**Prompt**
Pull every line containing the word "agent" from the records.

**Exercise inputs**
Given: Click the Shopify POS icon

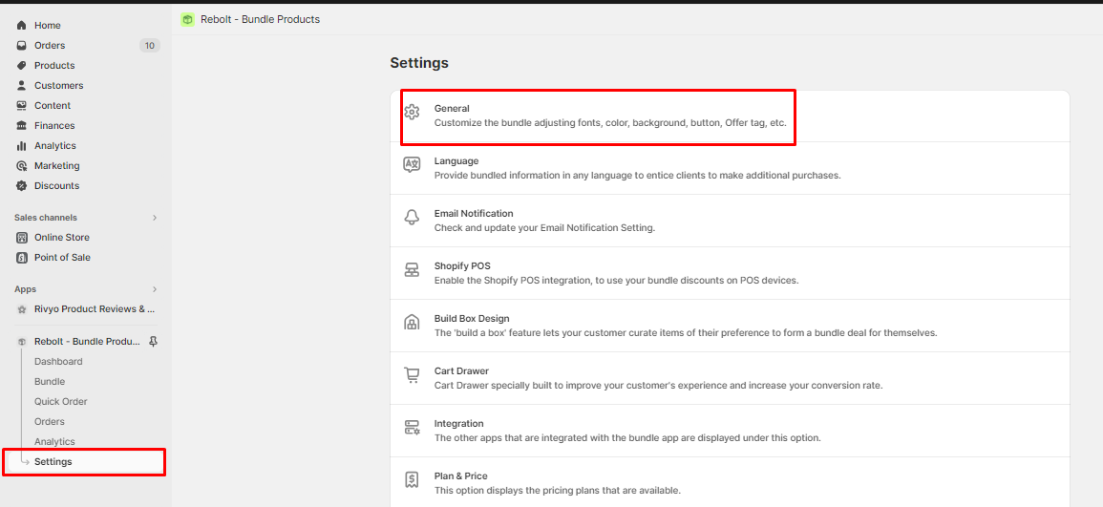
---
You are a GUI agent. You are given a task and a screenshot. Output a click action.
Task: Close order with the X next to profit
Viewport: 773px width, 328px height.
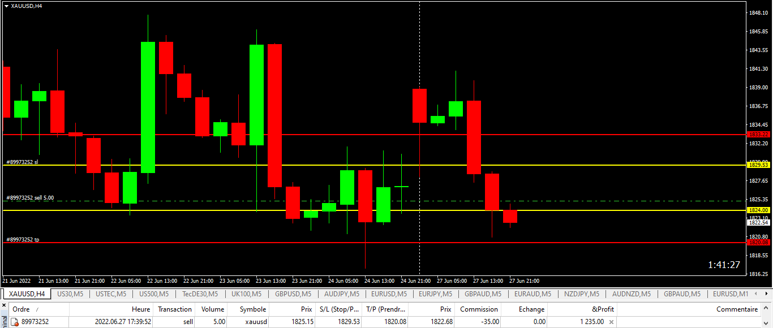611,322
---
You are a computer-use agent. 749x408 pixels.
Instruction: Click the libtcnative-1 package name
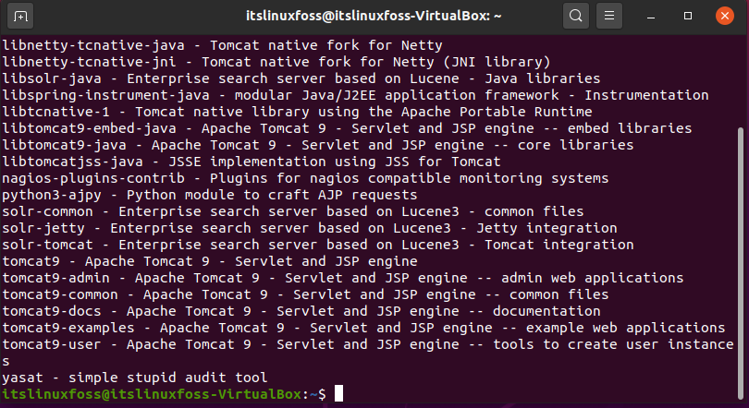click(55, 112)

**Response**
You are a GUI agent. You are given a task and a screenshot. Output a click action.
You are a computer-use agent. 749x408 pixels.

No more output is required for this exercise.